= Task details =
Reproduce word for word the passage of the rotary cube mold article that runs from "In-mold assembly made" to "for these molds.".

= Document section =
>>

In-mold assembly made more flexible with new rotary cube mold

But in life there is no free lunch (Ed. Actually we are offering you one in our Price Wise Challenge), and the price of these molds is very high, typically measured in the millions of dollars. Or at least the price always has been high in the past, which is why buyers of these molds usually are huge multi-national fast moving consumer goods companies requiring outputs of some parts in the hundreds of millions per year. But one mold maker, Zahoransky, says it has a new development that bests other rotary cube molds on output and flexibility, traits it says will help reduce the payback period for these molds.

The company is calling its patented technology a TIM (Total Integrated Manufacturing) stack mold. Zahoransky is known both for its injection molds as well as its automation / assembly systems, and it seems to have combined these competencies in this new development. The TIM mold consists of two mold halves with an axial rotary cube, allowing two different parts to be made on a single mold.

<<

= Record excerpts =
>>

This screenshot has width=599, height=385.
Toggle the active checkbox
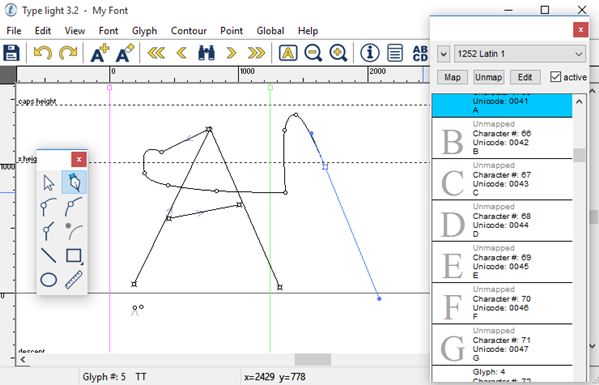pos(555,77)
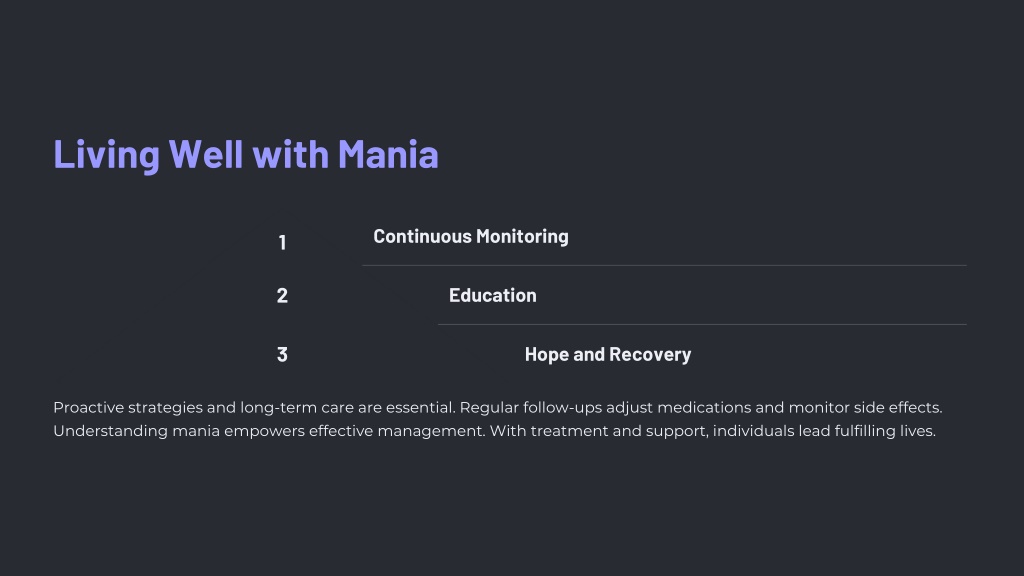Click the divider line below Continuous Monitoring
1024x576 pixels.
(664, 265)
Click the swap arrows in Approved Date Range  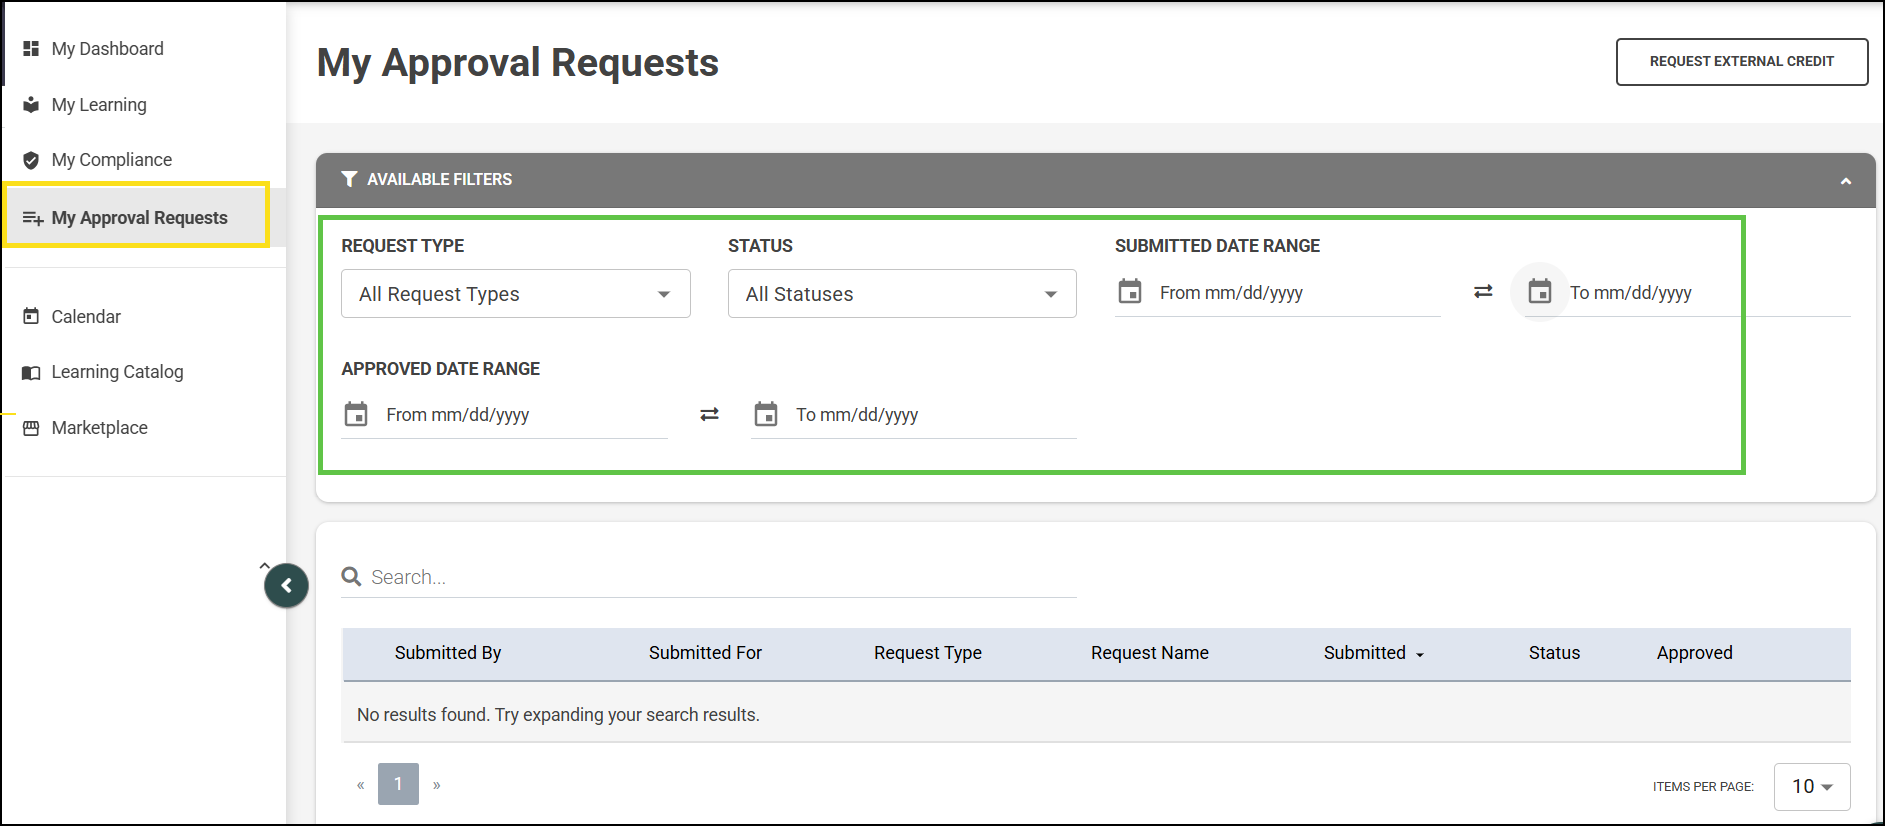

<<

= Your solution =
In-mold assembly made more flexible with new rotary cube mold

But in life there is no free lunch (Ed. Actually we are offering you one in our Price Wise Challenge), and the price of these molds is very high, typically measured in the millions of dollars. Or at least the price always has been high in the past, which is why buyers of these molds usually are huge multi-national fast moving consumer goods companies requiring outputs of some parts in the hundreds of millions per year. But one mold maker, Zahoransky, says it has a new development that bests other rotary cube molds on output and flexibility, traits it says will help reduce the payback period for these molds.